Extract provided:
◆ ◆ ◆ ◆ ◆ ◆ ◆
Cold cracking, also called delayed cracking, is a type of weld defect that appears after the weld has cooled down. Unlike hot cracking, which happens during welding, cold cracking can show up hours or even days after the welding process is finished.
The main feature of cold cracking is that it often forms below the surface. This makes it hard to see with the naked eye. Cold cracks can weaken the welded joint, leading to sudden failure under stress.
Why Is It Called Cold Cracking?
The term “cold” refers to the fact that these cracks appear when the metal is at room temperature or cooler, not during the hot welding process. The cracks develop as the weld and the surrounding area are cooling, sometimes long after the welder has left the site.
Where Does Cold Cracking Usually Occur?
Most cold cracks appear in the heat-affected zone (HAZ), which is the area just outside the weld metal. This zone experiences rapid heating and cooling, making it more likely to develop problems. Cracks can also form inside the weld metal itself, but this is less common.
Causes Of Cold Cracking
Cold cracking does not happen by accident. It usually results from a combination of factors. Understanding these causes can help you reduce the risk.
Hydrogen Presence: Hydrogen is a major enemy in welding. Moisture in electrodes, flux, or the workpiece can release hydrogen. When hydrogen enters the weld, it can cause cracks as the weld cools.
◆ ◆ ◆ ◆ ◆ ◆ ◆
Exercise material:
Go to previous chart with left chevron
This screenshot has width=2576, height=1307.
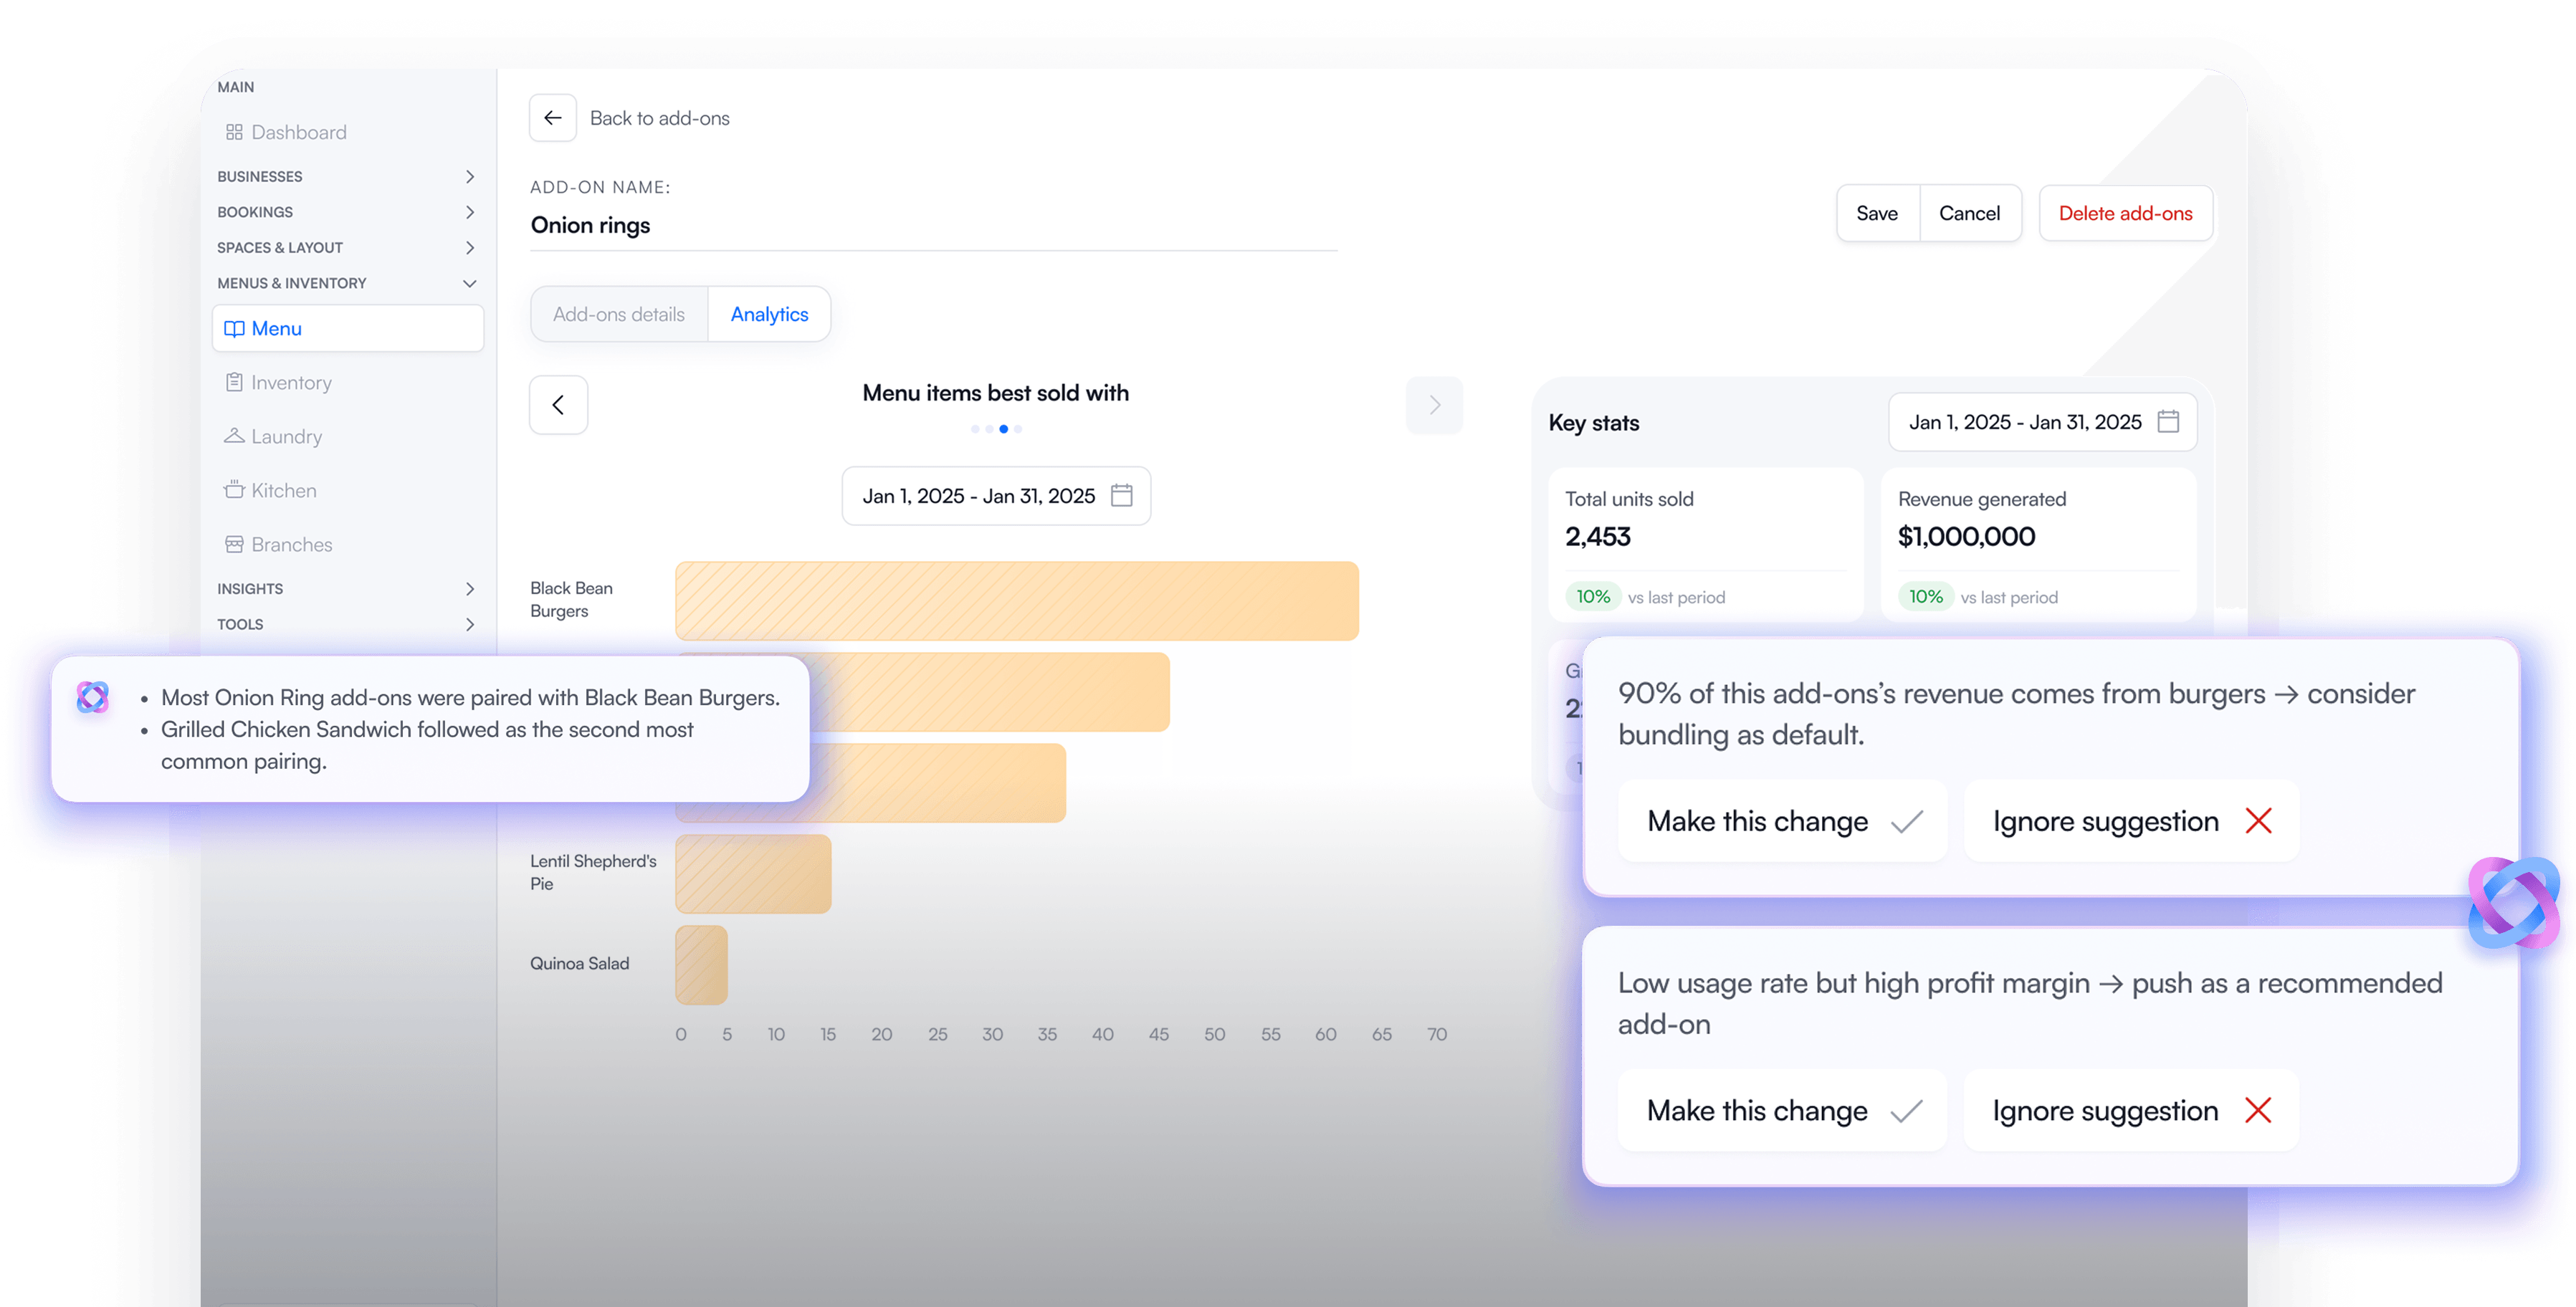click(558, 405)
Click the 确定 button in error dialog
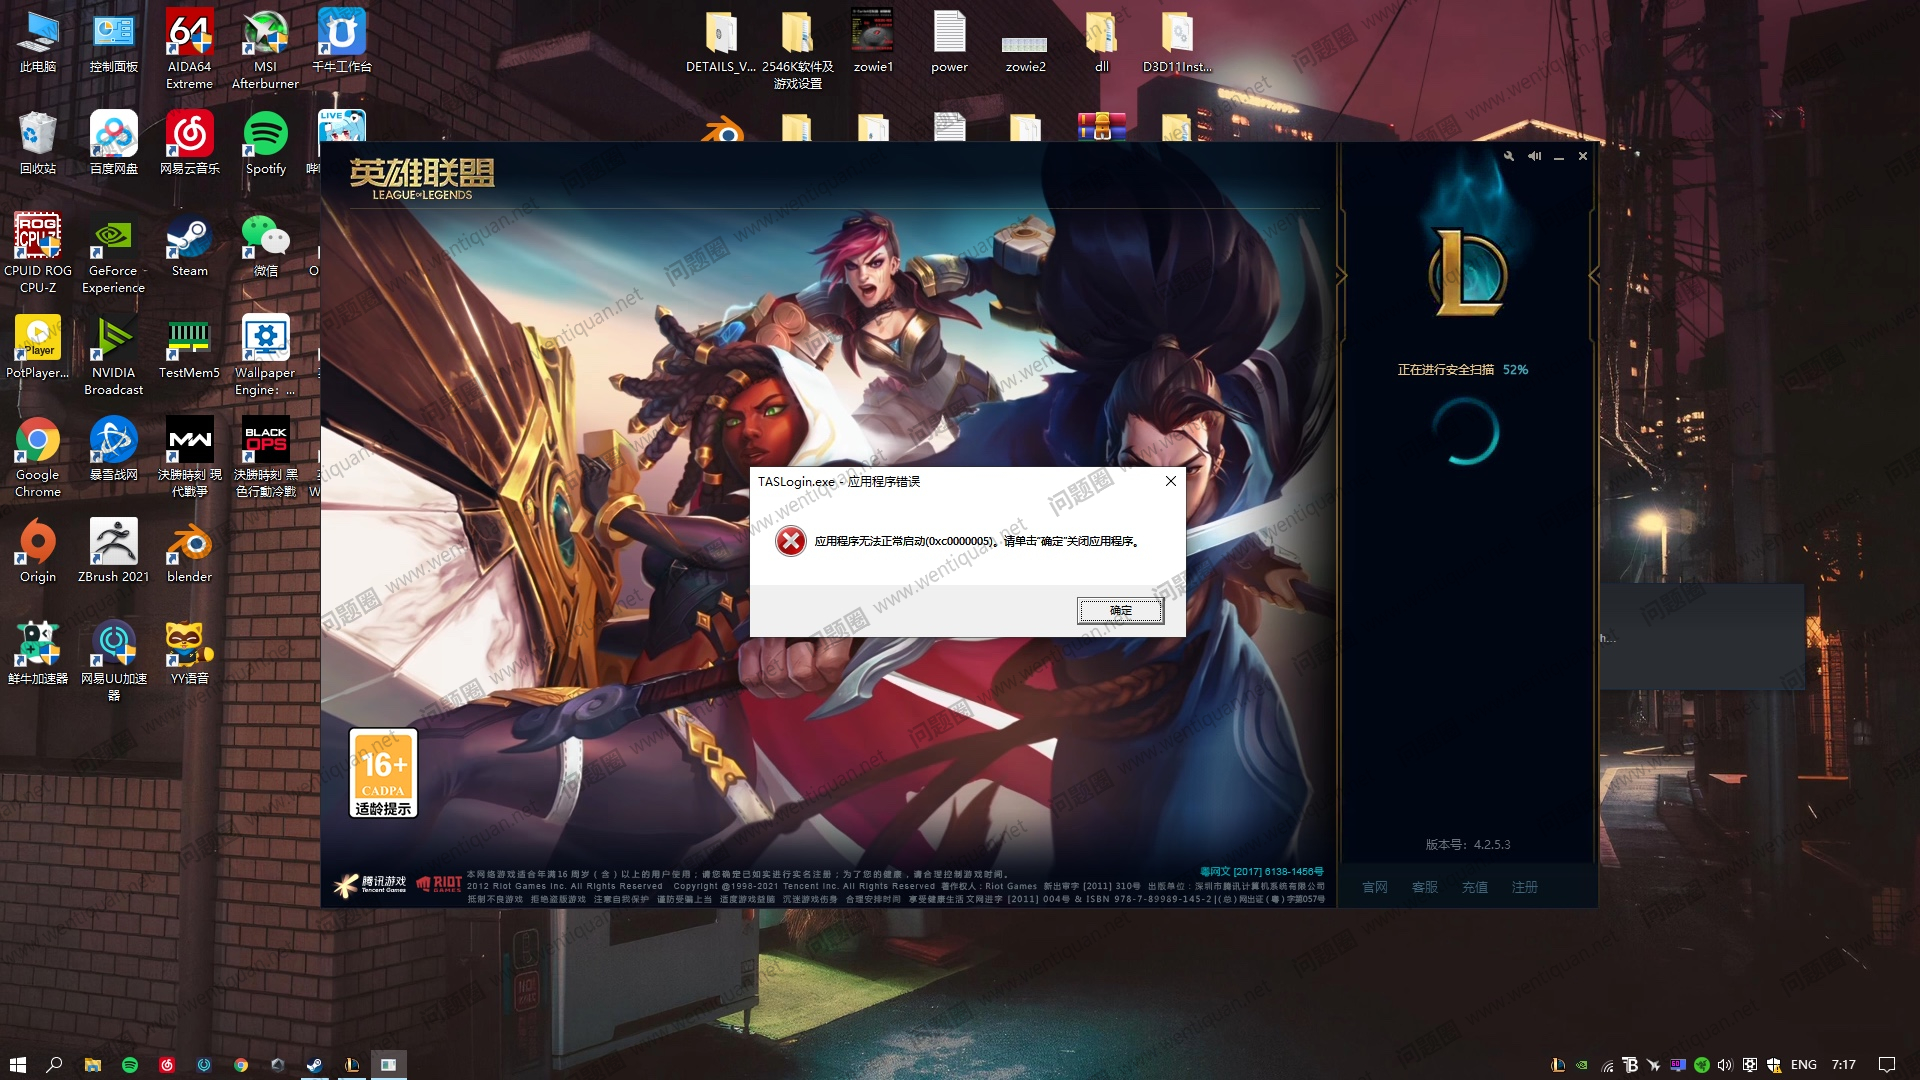The width and height of the screenshot is (1920, 1080). [x=1120, y=611]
◆ ◆ ◆ ◆ ◆ ◆ ◆
Problems to work on:
(a) Rewrite the records above with "dialog" swapped for "popup", keeping everything else the same. Omit the pictures.
(b) Extend the piece on cold cracking in welds, picking up after its last sentence.

Answers for this exercise:
(a)
Go to previous chart with left chevron
This screenshot has width=2576, height=1307.
click(558, 405)
Click the 确定 button in error popup
The width and height of the screenshot is (1920, 1080). [x=1120, y=611]

(b)
High Stresses: As welds cool, they shrink. This shrinking creates stress, especially if the welding was done on thick plates or joints with tight gaps.
Hard Microstructure: If the weld or HAZ forms a hard, brittle structure (like martensite in steel), it is more likely to crack under stress.
Low Temperatures: Cold cracking is more common in cold environments. If the metal cools too quickly, it becomes brittle and more prone to cracking.
Poor Welding Technique: Mistakes like improper joint preparation or incorrect welding speed can increase the chances of cold cracking.
Impurities in Metal: Elements like sulfur, phosphorus, or high carbon can make metal more prone to cracking.
Restraint of the Welded Joint: If the welded parts cannot move or flex, the stress from cooling is higher.
Example: Hydrogen-induced Cracking
A common example is welding thick steel plates with a damp electrode. The moisture releases hydrogen, which enters the weld. As the weld cools, the hydrogen tries to escape, causing cracks in the HAZ.
Types Of Cold Cracking
Cold cracking can appear in different ways. Understanding the types helps you identify the problem faster.
1. Heat-affected Zone (haz) Cracking
This is the most common type. It happens just outside the weld, where the base metal has been heated but not melted. The HAZ is often hard and brittle, especially in high-strength steels.
2. Weld Metal Cracking
Sometimes, cracks form inside the weld itself. This is less common but can happen if there is too much hydrogen or if the weld is very hard and brittle.
3. Toe Cracking
Toe cracks form at the edge where the weld meets the base metal. These are often caused by high stress and hard microstructures.
4. Root Cracking
Root cracks appear at the bottom of the weld. They are hard to see and often require special testing to detect.
5. Transverse Cracking
Transverse cracks run across the weld. They can be caused by high stress or poor joint design.
How To Detect Cold Cracking
Detecting cold cracks is difficult because they can be hidden below the surface. Here are the main ways to find them:
- Visual Inspection: Sometimes, cracks are visible, but many are not. Look for signs like surface lines or changes in color.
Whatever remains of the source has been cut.